Exercise goal. Restate word for word the part of the material that runs from the line containing "This screenshot has height=780, width=1040." through its final line, inclusive, minus the pictures.

Data to process.
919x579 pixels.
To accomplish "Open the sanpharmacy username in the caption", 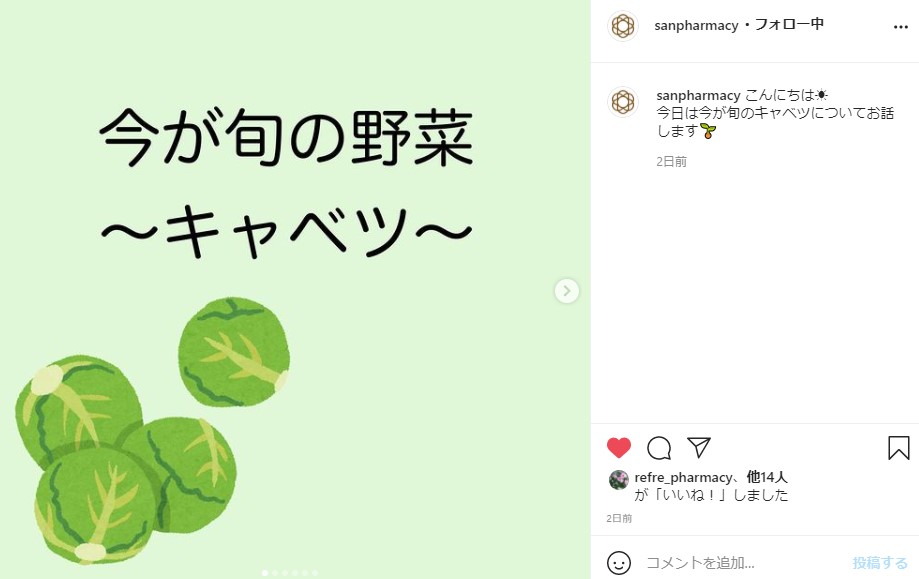I will point(698,95).
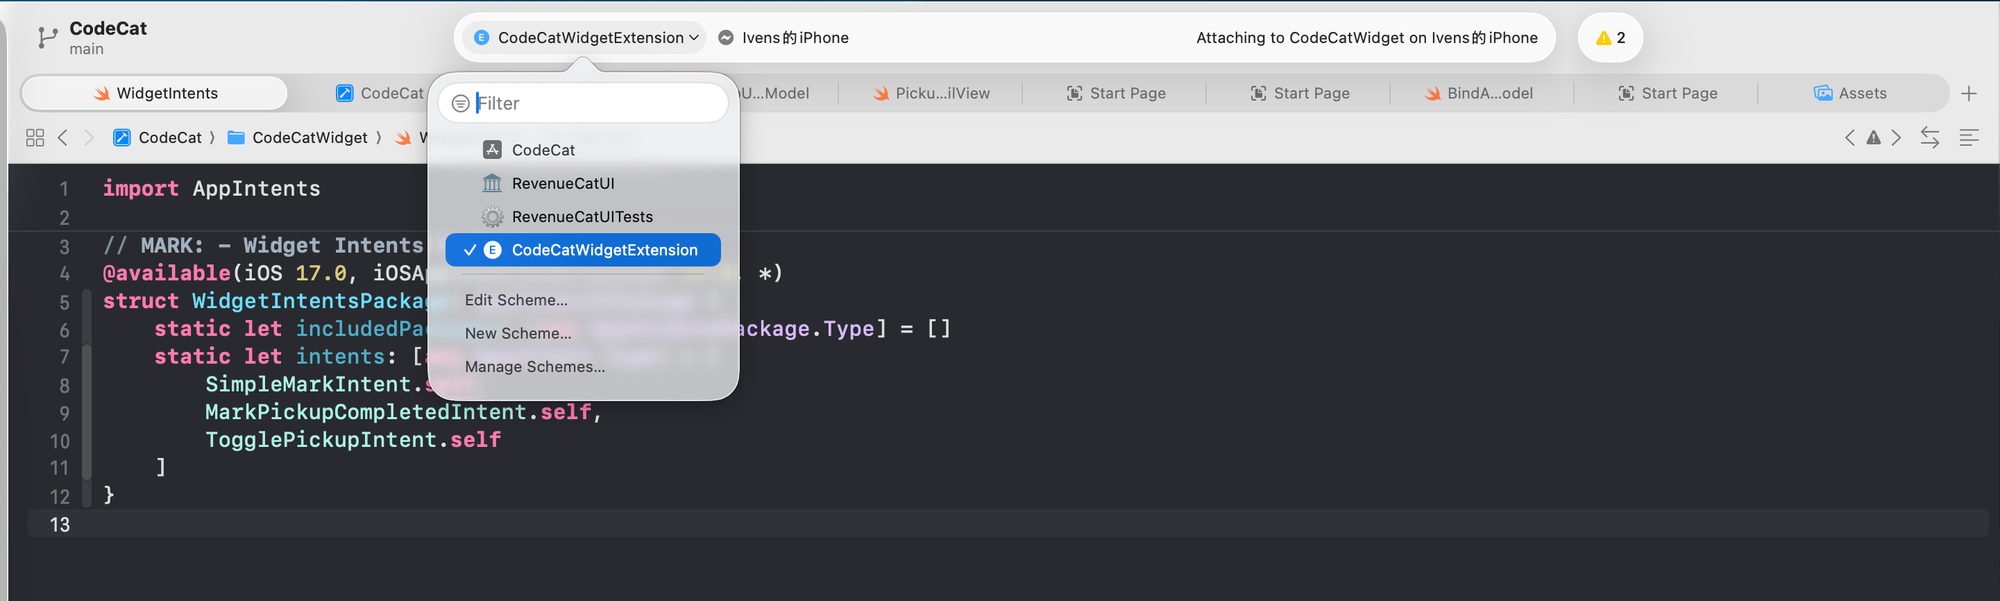The width and height of the screenshot is (2000, 601).
Task: Open the warnings indicator showing 2 issues
Action: coord(1609,38)
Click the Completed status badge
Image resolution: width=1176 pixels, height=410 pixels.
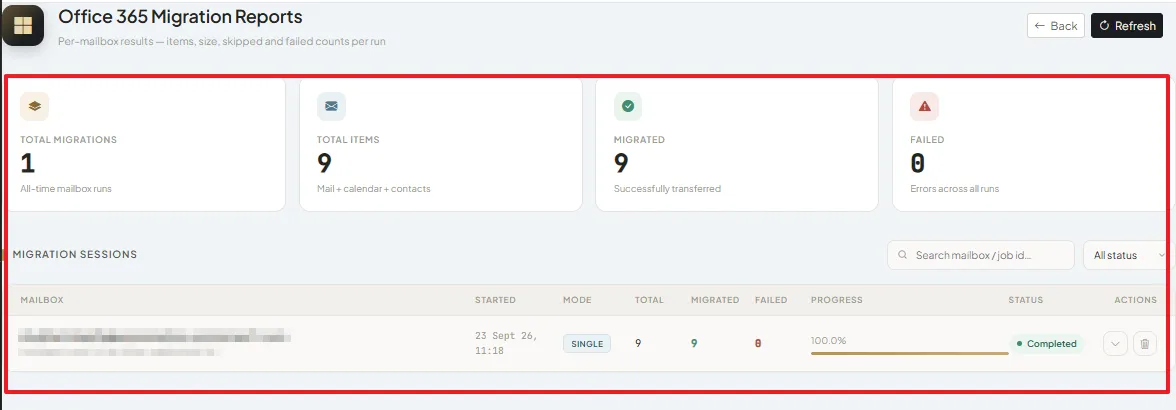[x=1046, y=344]
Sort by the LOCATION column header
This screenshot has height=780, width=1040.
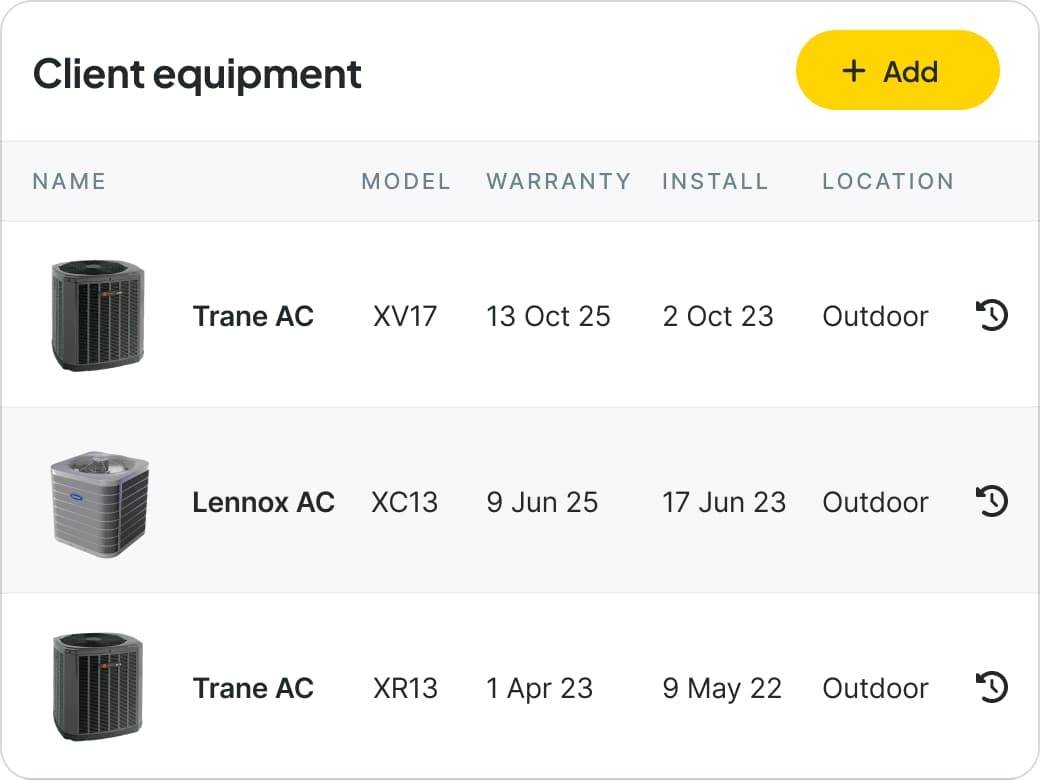click(x=888, y=181)
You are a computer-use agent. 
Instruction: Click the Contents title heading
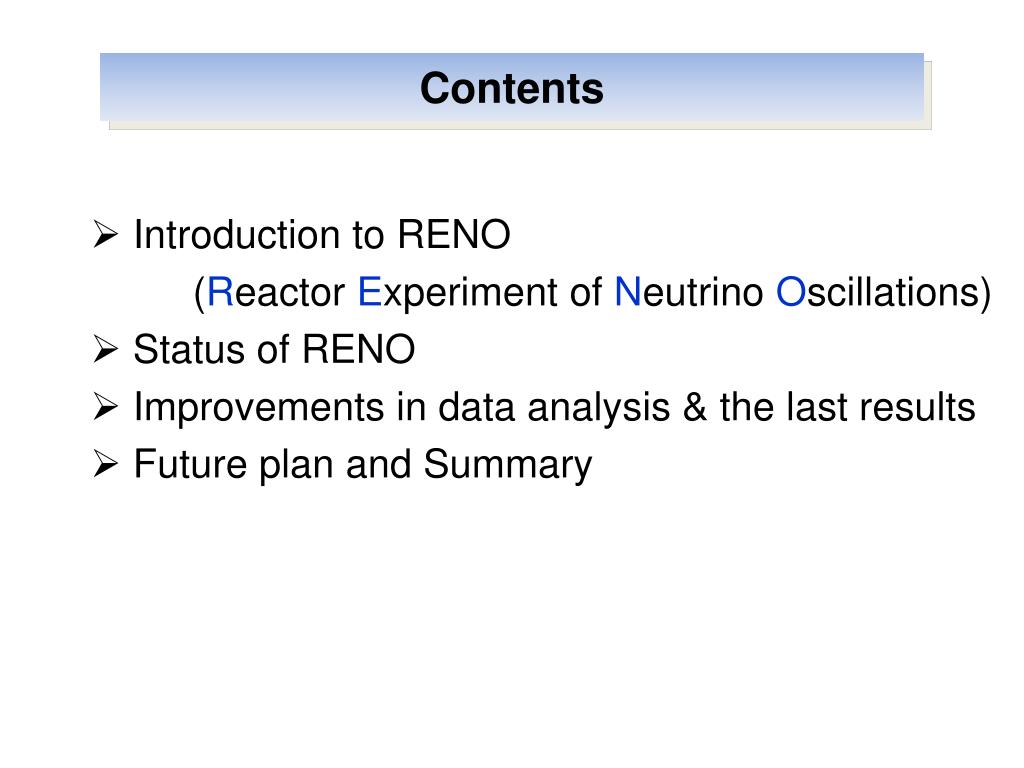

Answer section.
This screenshot has height=780, width=1040.
click(x=888, y=181)
You are a computer-use agent. 
Instruction: Click the Contents title heading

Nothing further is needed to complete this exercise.